少年と対応する弁護士の原則
夏井睦「傷はぜったいに消毒するな」(光文社新書)の記述。
治療の原則は次の2つだ。①傷を消毒しない。消毒薬を含む薬剤を治療に使わない。②創面を乾燥させない。この治療法は現時点での傷の治療の原則である「消毒して乾燥させる(=ガーゼで覆う」と正反対であり、多くの病院で常識的に行われている傷の治療を完全否定するものだ。もちろん確固たる根拠があって完全否定している。この治療法が正しいことは擦りむき傷を食品包装用ラップで覆ってみれば判る。あのヒリつくような痛みがなくなるからだ。痛みがなくなった瞬間、あなたの体はあなたに「この治療法は正しい」と教えてくれるはずだ。(略)なぜ「消毒をしない・乾燥させない」だけで傷が速やかに治ってしまうのだろうか。それは傷が治る過程(創傷治癒過程)に最も適合した治療だからだ。従来の「消毒して傷を乾かす」治療では何故、駄目なのか。それは傷が治る過程を妨害するからだ。

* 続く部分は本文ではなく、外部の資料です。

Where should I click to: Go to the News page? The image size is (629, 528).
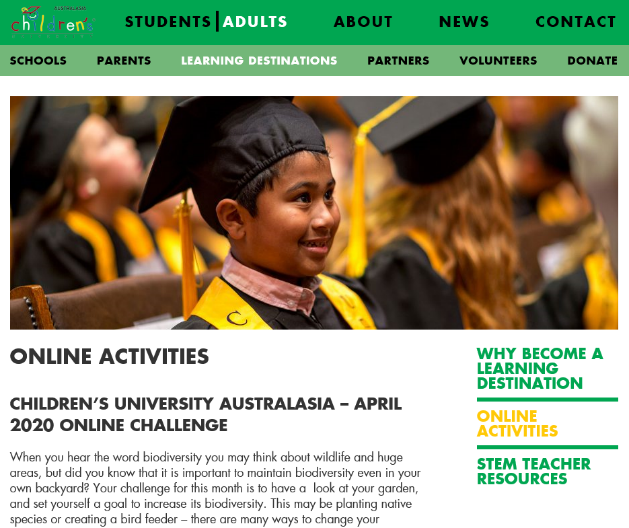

少年と対応するときの弁護士の原則は次の2つ。①少年の心の傷を消毒しない。②少年の心を乾燥させない。この対応法は世間的な少年犯罪の対処法である「消毒して乾燥させる(=施設に拘禁して非難する)」と正反対で。マスコミ報道を全否定するものです。も弁護士は確固たる根拠があって否定しているのです。この対処法が正しいことは少年と向き合い、その立ち直ってゆく姿をみれば判ります。消毒して乾燥させた少年は犯罪を繰り返すことが少なくありません。が、自省を促し大人の寛容性を示された少年の更生した姿が「この対処法は正しい」と教えてくれるはずです。何故に「施設に拘禁せず・心を乾燥させないこと」で傷が速やかに治ってしまうのか?それは少年の傷が治る過程(社会的復帰過程)に適合した対処方法だからです。「消毒して傷を乾かす」治療は何故駄目なのか?それは少年が立ち直る過程を妨害するからです。